(EXERCISE):
Produce as output only the lines below starting at the line with "Task: Open the DpGaming Server combo box" and continuing through the line with "is (787, 994).", each one exactly as written.

*** Opening AVAILABLE RECORDS ***

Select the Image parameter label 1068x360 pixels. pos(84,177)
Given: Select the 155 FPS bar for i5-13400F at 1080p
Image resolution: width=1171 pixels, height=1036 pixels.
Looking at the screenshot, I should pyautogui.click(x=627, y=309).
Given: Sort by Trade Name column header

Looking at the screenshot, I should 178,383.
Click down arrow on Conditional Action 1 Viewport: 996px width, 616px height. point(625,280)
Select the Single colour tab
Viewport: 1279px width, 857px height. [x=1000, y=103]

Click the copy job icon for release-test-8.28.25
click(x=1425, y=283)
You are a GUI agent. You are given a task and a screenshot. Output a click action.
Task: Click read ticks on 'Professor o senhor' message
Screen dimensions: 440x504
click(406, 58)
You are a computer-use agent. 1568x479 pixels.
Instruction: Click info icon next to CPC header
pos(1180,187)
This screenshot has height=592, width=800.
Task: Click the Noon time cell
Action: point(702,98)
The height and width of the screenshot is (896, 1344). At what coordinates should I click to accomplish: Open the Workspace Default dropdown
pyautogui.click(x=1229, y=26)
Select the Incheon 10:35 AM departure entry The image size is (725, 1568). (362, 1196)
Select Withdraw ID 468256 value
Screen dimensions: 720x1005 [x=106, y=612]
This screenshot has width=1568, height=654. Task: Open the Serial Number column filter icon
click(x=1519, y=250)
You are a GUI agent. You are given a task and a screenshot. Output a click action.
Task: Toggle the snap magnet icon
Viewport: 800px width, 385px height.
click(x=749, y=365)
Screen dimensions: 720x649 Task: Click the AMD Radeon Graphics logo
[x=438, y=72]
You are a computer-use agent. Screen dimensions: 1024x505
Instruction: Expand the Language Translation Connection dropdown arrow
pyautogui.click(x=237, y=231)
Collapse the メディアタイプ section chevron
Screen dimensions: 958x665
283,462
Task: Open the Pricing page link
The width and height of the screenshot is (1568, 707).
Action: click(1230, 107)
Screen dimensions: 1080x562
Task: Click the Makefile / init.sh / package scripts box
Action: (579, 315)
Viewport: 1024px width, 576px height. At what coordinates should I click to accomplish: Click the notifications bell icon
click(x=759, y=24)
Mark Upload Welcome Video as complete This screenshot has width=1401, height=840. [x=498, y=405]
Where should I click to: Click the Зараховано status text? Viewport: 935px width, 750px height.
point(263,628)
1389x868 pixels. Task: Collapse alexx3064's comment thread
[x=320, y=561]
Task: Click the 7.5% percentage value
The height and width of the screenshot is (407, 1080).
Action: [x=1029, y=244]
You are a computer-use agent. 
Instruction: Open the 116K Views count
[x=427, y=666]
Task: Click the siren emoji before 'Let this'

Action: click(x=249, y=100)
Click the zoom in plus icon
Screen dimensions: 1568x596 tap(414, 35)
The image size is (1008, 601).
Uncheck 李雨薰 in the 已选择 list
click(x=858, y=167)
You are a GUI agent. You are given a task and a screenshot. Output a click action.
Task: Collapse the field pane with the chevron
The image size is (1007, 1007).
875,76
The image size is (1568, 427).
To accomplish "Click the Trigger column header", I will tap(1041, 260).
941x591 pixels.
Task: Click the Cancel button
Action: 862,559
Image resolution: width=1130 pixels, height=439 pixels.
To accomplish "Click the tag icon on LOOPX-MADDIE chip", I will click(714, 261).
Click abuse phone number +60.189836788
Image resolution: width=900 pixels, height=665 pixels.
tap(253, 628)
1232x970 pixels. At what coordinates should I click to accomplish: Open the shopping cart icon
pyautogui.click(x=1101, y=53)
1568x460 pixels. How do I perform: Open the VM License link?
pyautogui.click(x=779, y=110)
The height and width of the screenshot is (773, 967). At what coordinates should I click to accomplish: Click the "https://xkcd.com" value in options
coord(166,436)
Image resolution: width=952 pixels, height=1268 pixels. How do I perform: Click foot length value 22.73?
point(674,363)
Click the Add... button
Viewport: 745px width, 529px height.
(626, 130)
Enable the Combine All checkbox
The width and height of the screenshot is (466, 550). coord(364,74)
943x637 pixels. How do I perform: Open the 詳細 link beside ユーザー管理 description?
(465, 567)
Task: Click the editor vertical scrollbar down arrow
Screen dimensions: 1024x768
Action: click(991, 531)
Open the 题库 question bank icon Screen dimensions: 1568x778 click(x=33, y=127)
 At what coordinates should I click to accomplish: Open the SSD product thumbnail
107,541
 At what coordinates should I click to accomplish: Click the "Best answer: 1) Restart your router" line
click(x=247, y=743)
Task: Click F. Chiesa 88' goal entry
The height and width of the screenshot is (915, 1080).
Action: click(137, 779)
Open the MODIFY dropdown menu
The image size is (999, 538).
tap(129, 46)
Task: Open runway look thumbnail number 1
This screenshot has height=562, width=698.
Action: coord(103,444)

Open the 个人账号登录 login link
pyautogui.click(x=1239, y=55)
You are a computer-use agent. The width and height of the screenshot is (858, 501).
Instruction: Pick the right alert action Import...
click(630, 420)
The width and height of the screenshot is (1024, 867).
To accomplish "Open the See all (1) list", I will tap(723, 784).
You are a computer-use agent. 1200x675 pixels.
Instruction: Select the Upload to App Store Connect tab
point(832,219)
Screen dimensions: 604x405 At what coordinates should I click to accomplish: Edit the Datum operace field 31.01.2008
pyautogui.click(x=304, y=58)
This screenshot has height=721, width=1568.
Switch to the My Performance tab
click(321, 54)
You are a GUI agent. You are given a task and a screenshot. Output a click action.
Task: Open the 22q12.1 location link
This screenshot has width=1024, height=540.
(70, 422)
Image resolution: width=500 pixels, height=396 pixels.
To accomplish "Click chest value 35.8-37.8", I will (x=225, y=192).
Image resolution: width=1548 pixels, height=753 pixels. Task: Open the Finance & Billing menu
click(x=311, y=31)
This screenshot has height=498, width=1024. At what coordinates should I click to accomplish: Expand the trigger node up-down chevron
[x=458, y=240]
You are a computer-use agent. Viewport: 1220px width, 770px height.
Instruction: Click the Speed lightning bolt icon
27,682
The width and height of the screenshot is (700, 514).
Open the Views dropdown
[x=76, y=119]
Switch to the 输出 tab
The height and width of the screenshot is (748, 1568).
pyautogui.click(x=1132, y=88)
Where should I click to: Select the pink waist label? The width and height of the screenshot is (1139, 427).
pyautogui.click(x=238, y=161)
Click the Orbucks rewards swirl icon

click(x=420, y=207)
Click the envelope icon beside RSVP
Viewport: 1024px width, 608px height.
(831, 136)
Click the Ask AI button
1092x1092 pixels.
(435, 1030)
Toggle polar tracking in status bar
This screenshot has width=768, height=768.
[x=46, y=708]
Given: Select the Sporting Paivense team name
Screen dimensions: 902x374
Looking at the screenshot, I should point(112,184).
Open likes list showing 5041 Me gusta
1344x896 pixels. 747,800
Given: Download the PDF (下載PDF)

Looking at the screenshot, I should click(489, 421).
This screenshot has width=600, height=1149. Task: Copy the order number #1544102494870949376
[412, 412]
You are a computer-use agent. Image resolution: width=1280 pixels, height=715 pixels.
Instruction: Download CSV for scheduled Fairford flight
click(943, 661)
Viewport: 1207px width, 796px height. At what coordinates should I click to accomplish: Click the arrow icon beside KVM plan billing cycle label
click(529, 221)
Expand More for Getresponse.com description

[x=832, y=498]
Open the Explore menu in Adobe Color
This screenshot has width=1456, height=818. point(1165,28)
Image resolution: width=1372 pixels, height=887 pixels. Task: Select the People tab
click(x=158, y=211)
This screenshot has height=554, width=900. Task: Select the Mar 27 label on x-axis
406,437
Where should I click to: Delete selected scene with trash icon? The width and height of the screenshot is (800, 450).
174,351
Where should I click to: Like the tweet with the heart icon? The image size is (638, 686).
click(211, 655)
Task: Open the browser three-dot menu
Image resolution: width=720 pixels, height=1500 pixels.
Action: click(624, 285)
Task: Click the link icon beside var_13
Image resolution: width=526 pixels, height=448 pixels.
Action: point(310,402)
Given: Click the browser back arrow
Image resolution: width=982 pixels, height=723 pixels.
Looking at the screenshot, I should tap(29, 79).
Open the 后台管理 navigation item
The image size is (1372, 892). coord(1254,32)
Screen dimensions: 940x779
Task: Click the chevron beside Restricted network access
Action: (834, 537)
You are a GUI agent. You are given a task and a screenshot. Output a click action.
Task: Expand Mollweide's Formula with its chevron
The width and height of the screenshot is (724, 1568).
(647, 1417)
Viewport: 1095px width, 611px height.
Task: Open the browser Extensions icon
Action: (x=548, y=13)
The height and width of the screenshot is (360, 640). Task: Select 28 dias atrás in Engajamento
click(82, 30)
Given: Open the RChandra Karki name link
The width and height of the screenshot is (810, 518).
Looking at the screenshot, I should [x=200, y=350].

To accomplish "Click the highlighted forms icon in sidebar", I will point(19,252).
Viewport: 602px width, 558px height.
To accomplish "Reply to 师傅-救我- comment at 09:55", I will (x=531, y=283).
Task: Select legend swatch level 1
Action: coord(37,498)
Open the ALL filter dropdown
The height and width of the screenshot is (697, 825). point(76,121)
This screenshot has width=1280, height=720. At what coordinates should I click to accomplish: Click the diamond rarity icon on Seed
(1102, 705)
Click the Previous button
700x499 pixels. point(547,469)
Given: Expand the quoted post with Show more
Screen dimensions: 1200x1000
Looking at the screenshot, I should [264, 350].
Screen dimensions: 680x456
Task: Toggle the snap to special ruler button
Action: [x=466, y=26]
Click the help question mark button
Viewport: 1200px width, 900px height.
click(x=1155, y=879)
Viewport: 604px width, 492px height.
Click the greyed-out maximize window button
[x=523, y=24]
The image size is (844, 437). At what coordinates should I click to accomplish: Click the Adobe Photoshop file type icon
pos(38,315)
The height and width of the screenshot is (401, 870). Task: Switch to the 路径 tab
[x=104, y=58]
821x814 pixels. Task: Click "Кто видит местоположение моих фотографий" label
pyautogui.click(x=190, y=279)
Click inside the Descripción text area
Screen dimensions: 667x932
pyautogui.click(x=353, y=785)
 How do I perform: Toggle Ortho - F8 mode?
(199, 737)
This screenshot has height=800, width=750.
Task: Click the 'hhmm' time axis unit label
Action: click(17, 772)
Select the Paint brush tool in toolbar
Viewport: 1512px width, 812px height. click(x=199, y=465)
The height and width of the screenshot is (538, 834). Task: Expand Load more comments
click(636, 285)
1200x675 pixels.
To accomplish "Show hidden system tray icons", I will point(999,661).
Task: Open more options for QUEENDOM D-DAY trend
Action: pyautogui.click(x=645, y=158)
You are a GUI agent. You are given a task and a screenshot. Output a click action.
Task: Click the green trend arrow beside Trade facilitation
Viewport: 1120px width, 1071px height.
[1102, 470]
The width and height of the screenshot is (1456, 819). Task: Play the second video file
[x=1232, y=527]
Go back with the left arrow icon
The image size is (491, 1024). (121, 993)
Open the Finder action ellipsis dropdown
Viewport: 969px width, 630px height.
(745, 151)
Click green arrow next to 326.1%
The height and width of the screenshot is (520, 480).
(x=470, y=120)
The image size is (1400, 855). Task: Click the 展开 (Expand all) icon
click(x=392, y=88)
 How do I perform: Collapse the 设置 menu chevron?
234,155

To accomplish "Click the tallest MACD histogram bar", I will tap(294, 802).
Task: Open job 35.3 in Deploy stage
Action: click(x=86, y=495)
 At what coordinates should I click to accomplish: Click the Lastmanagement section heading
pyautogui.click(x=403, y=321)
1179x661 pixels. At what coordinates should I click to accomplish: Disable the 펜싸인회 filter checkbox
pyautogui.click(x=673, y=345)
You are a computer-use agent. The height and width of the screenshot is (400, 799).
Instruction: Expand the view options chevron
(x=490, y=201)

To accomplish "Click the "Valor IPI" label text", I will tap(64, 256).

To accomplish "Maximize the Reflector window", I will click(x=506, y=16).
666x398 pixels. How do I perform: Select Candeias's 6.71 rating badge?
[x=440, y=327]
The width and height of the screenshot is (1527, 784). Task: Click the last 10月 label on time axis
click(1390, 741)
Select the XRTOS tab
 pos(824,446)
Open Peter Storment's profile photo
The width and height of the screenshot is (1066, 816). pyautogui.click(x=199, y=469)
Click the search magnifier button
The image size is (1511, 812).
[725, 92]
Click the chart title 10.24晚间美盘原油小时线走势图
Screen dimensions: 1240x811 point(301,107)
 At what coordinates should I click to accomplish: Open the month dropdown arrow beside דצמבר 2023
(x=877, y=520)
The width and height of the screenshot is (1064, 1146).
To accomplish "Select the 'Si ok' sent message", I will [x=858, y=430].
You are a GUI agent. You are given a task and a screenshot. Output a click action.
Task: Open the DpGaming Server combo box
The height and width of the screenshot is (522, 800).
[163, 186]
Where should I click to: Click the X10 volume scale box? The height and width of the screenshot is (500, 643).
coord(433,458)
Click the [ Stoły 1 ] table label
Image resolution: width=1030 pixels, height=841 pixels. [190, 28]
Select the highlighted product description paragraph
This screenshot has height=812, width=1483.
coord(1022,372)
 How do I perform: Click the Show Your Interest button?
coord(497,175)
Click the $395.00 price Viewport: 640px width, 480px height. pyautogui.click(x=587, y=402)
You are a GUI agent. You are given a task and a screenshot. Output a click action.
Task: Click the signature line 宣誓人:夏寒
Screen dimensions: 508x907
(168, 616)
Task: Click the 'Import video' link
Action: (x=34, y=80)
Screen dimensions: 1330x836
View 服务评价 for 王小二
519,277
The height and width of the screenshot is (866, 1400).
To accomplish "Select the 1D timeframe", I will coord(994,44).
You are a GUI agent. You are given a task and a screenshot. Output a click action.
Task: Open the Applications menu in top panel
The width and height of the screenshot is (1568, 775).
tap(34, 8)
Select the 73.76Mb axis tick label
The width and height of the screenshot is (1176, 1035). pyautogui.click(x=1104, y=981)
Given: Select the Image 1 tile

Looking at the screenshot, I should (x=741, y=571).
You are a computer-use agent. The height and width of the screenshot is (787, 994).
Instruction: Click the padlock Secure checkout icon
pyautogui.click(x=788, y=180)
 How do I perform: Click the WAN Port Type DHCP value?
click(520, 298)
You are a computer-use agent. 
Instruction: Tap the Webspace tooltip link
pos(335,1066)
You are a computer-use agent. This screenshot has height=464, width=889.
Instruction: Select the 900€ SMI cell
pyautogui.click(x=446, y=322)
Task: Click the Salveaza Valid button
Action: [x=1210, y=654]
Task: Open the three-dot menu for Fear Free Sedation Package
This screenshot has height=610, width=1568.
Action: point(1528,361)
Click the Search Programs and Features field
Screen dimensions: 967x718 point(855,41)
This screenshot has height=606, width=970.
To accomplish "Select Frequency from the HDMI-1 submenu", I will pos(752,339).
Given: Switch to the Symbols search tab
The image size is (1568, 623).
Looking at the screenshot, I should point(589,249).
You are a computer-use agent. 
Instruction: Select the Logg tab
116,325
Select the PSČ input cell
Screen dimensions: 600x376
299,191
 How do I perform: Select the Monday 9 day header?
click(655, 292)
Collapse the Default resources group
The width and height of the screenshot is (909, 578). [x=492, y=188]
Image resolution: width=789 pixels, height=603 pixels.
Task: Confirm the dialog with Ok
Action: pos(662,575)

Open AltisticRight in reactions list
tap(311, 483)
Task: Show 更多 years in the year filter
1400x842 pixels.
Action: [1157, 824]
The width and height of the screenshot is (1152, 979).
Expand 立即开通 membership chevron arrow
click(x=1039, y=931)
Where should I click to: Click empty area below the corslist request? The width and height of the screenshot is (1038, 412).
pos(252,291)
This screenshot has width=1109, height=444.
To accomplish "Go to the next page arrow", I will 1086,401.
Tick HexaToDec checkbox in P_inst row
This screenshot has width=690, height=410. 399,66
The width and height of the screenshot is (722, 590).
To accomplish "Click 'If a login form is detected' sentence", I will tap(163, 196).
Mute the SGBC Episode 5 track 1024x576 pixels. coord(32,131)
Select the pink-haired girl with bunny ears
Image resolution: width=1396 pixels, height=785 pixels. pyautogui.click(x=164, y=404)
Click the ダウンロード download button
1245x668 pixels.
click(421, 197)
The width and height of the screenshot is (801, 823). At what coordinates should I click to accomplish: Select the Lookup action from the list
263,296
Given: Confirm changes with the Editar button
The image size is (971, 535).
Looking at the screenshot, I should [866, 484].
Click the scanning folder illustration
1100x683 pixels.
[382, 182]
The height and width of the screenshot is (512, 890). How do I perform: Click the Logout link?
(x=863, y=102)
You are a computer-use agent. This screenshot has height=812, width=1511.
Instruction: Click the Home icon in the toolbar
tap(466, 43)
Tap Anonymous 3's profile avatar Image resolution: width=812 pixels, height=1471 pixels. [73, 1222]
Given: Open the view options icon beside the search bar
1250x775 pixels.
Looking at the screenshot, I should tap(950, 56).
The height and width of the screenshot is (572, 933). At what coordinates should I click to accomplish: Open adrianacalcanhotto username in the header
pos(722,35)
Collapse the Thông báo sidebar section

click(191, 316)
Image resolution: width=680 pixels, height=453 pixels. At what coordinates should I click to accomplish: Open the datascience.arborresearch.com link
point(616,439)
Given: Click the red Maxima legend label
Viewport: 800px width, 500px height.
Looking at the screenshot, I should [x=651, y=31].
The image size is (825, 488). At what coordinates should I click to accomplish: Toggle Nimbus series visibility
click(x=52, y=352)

*** Closing AVAILABLE RECORDS ***

(SOLUTION BELOW):
Task: Open the DpGaming Server combo box
The height and width of the screenshot is (522, 800).
[163, 186]
Where should I click to: Click the X10 volume scale box? The height and width of the screenshot is (500, 643).
coord(433,458)
Click the [ Stoły 1 ] table label
Image resolution: width=1030 pixels, height=841 pixels. [190, 28]
Select the highlighted product description paragraph
This screenshot has height=812, width=1483.
coord(1022,372)
 How do I perform: Click the Show Your Interest button?
coord(497,175)
Click the $395.00 price Viewport: 640px width, 480px height. pyautogui.click(x=587, y=402)
You are a GUI agent. You are given a task and a screenshot. Output a click action.
Task: Click the signature line 宣誓人:夏寒
Screen dimensions: 508x907
(168, 616)
Task: Click the 'Import video' link
Action: (x=34, y=80)
Screen dimensions: 1330x836
View 服务评价 for 王小二
519,277
The height and width of the screenshot is (866, 1400).
To accomplish "Select the 1D timeframe", I will coord(994,44).
You are a GUI agent. You are given a task and a screenshot. Output a click action.
Task: Open the Applications menu in top panel
The width and height of the screenshot is (1568, 775).
tap(34, 8)
Select the 73.76Mb axis tick label
The width and height of the screenshot is (1176, 1035). pyautogui.click(x=1104, y=981)
Given: Select the Image 1 tile

Looking at the screenshot, I should (x=741, y=571).
You are a computer-use agent. The height and width of the screenshot is (787, 994).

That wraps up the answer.